Aber gleich in der unteren Parkanlage konnten wir die ersten „Exoten“ anschauen: ein großer 170 Jahre alter Gingko-Baum, Riesenlebensbäume und ein Baum mit Stacheln rundherum – na, wisst ihr noch wie der heißt? Durch die Altstadt ging es an einigen Eisdielen vorbei(!) hinauf zum Schloss und in den Schlosspark mit der herrlichen Libanonzeder. Wir brauchten mehrere Kinder um deren Stamm überhaupt umrunden zu können. Durch ein Astdickicht konnte man sich dann in einem Eibenbusch-Gehölz kämpfen, um oberhalb aus dem Dickicht auf Fotoshootings verschiedener Brautpaare zu blicken.

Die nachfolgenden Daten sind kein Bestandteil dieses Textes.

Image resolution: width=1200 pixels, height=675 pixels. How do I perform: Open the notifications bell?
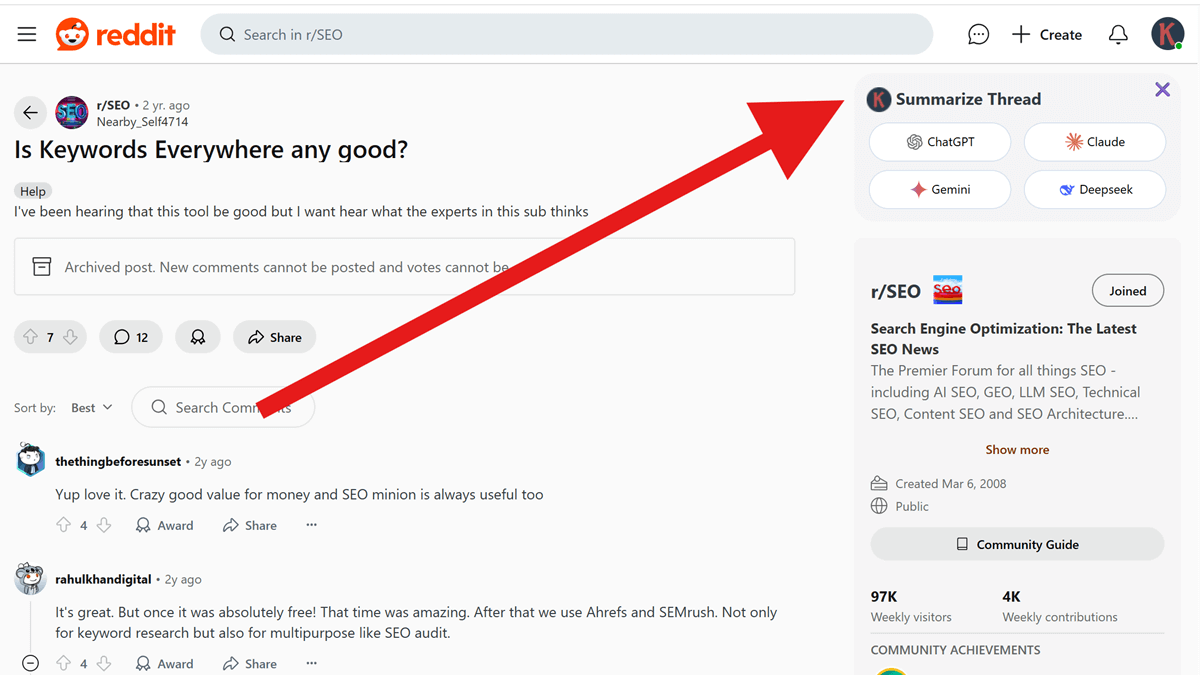[x=1118, y=35]
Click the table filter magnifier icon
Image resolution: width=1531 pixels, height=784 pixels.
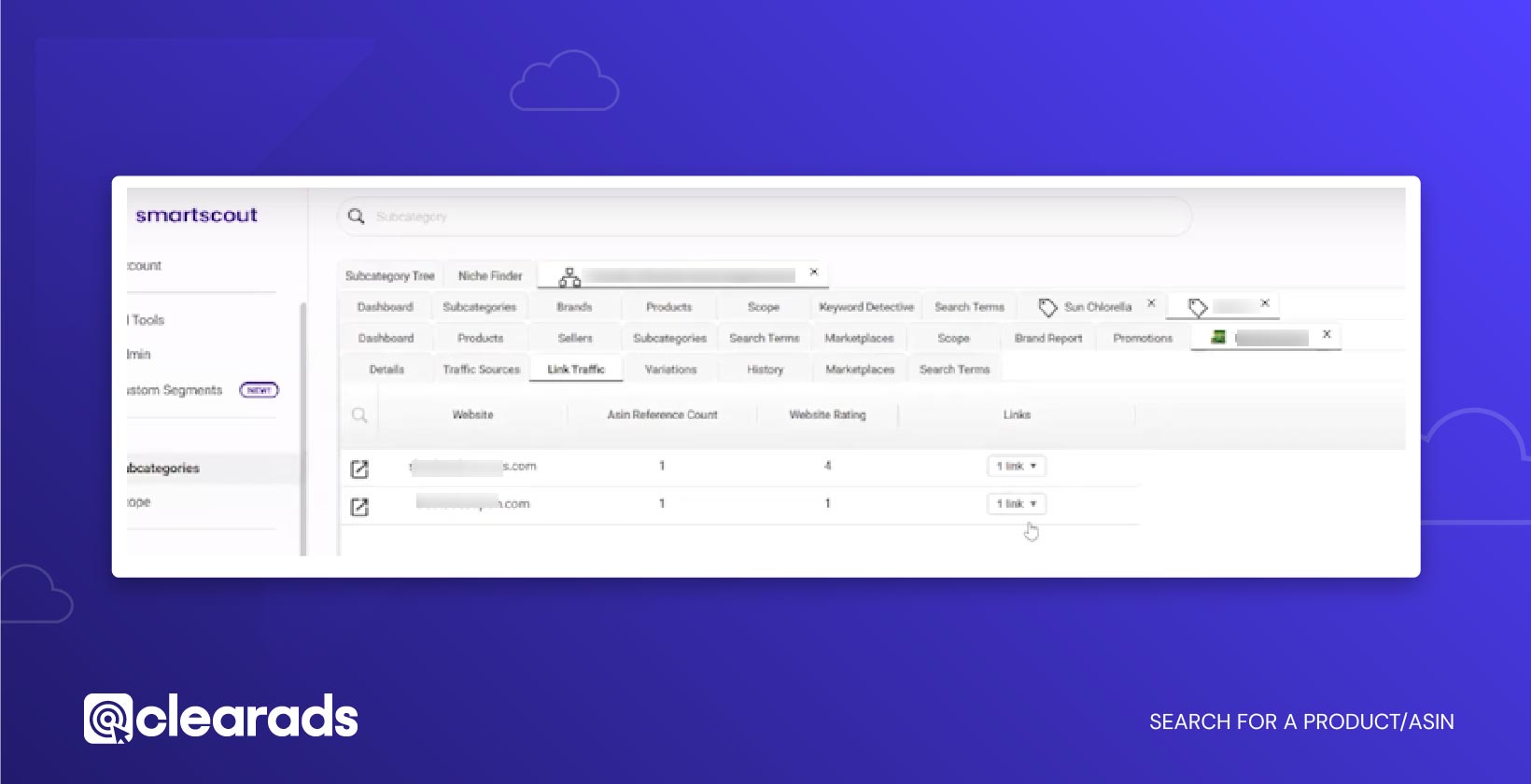(359, 415)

Weiter wanderten wir den Berg hinauf, vorbei am Mausoleum der Familie von Berckheim, zum Exotenwald mit seinen Riesenmammutbäumen, chilenischen Andentannen, japanischen Magnolienbäumen, der amerikanischen Hickory-Nuss, Kalifornischen Flusszedern, den Sumpfzedern vom Mississippi und weiteren 140 Baumsorten.

Der schönste war der rot- und gelbblättrige Zuckerahorn sowie die rote Scharlacheiche. Bis hinunter zum grünsumpfigen Tümpel sausten wir durch Wald und Flur. In den Kneipp-Becken nebenan kühlten wir unsere heißen Füße und Arme und begaben uns dann zu einem erfrischenden Eis wieder zurück in die Altstadt. Gemütlich schleckend erreichten wir unseren Zug und hatten uns auf der Heimfahrt noch viel zu erzählen.